Remember how he killed Paul Scholes — Paul Scholes — for picking apart the way he lined up against Southampton? 25 PERCENT!!!!!1ONE

Kwak: Also there may be certain segments of fans or media that devalue the cups, but I think to the managers and players they are still important. Like when Kane says, “I’ve always said: keep progressing, keep getting better, start winning trophies. That’s the aim, as long as the club keep doing that, then, yeah, I’m happy here,” he isn’t specifying a particular trophy.

O’Hanlon: And yet, Arsenal have won three of the past four FA Cups, and their two best players want out. I’m really not sure how much goodwill these trophies buy you. But maybe that changes, as City changes everyone’s expectations.

Kwak: Yeah. And as good as Kane may be, he has no pedigree compared with Ozil or Sánchez. He’s also English.

Peters: The best English player. Perhaps the best player in England. Whom the world’s biggest clubs have taken an interest in. Poch himself doesn’t sound all that confident about Kane staying put: “I look at what happened with Cristiano Ronaldo in Manchester, [Zinedine] Zidane in Juventus, [Luís] Figo in Barcelona. It’s a lot of examples that it’s so, so, so tough for everyone to keep your best player if your player in some moment turn the mind and say now, ‘I want to leave.’”

O’Hanlon: So, maybe we should just be happy that Kane is yet to be linked with City? Pep and Co. won’t have officially taken over the league — à la Bayern Munich — until they’re buying all of the best players in England.

Kwak: I mean, a lot of that depends on how much you buy into the Cult of Pep. Because if Pep left tomorrow, would City still retain its appeal to the world’s best? Bayern/Barça/Madrid can cycle through managers but are always top destinations. Before Pep, going to City was always about money, because who really wants to live in Manchester? (You go to United because of the club history.)

O’Hanlon: Well, we know that City has a plan for “global domination,” which of course extends beyond the managerial powers of one man. And I think we need to be careful about getting too caught up in the history and reputation of clubs: Younger players don’t have the same kinds of attachments we have, and now they grow up playing with PSG and City on FIFA. While, yes, Bayern, Madrid, and Barça have always had cultural cachet, they’ve always had money, too — as has Manchester United. Legacy gets you only so far — just look at AC Milan. But is that our answer for all of these clubs?

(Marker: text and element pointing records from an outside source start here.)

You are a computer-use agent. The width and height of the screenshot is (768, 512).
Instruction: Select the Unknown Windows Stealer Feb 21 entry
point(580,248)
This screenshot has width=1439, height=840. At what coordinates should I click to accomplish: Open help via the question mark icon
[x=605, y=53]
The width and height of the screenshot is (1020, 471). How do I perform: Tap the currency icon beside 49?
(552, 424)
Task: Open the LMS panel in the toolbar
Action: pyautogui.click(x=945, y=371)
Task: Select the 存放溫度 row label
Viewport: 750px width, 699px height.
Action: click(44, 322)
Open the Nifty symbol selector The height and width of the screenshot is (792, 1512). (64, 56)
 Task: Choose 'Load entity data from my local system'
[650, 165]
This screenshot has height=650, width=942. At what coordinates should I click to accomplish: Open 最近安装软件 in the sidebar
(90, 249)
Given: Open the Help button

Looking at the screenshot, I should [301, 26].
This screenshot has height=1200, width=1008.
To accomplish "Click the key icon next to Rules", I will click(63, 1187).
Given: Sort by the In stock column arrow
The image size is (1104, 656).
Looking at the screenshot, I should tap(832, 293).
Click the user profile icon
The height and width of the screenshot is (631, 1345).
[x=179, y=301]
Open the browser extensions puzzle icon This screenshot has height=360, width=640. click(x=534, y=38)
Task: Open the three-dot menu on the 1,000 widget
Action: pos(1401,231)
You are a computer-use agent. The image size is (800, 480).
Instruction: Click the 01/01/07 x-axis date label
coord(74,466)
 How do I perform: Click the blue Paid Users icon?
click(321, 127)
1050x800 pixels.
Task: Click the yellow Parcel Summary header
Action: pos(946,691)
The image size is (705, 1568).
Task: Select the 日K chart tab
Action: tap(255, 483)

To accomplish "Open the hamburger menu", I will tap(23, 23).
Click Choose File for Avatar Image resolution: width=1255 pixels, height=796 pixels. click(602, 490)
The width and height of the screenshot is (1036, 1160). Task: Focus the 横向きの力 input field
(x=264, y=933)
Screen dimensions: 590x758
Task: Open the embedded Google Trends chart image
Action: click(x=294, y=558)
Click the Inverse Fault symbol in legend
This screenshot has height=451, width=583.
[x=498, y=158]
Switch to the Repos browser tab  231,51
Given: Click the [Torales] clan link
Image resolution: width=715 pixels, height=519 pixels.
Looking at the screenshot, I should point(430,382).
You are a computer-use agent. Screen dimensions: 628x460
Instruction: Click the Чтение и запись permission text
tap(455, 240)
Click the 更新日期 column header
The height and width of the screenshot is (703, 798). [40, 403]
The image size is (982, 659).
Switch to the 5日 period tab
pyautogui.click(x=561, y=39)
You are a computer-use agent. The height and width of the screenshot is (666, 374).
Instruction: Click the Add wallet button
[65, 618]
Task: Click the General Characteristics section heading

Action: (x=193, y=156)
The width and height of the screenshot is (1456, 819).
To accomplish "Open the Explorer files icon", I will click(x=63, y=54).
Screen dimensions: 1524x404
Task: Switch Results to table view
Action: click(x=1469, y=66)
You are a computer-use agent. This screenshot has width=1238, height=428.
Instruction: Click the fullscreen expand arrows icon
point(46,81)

Get your ducks in a row for a few years, sign a bunch of youngsters, and be ready to pounce once Pep takes over the Qatari national team?

Kwak: I just think we’re overreacting to six months of City dominance. Less than a year ago they were knocked out by MONACO in the Champions League.

Ryan: We’re underreacting to it.

Kwak: Premier League race is going to be much tighter next season.

O’Hanlon: I agree. City might have only a 10-point lead at the same time next year.

Peters: Six months isn’t a dynasty, but it’s definitely not a blip. And that Monaco team was so delectable that it was parted down and sold to the likes of PSG, Chelsea, and City themselves, lest we forget.

Also, I don’t know where this hopefulness is coming from .  Pep is there for the long haul, and half of their regular starters are under the age of 27.

Kwak: How are you so sure he’s there for the long haul? He seems like a four-season-max-and-new-challenge kind of guy. And history has proved that.

Peters: Four years means there’s at least two more of this. Also there’s not a bigger club he hasn’t managed, and City’s power brokers are so set on keeping him around to build his own legacy at the club that there’s not a conceivable thing he could want that he won’t get. What better, other situation is there for him after Manchester?

Kwak: United, Chelsea.

O’Hanlon: Then Real Madrid, then Inter Milan, and then Porto. He can put a bow on his career by winning a Champions League title at every club Mourinho’s coached for.

Kwak: The idea that Pep is going to have a Fergie/Wenger-like tenure in one place seems far-fetched.

Ryan: There will probably never be another Wenger or Fergie. But if Pep makes City into the Death Star, it won’t matter too much who the emperor is.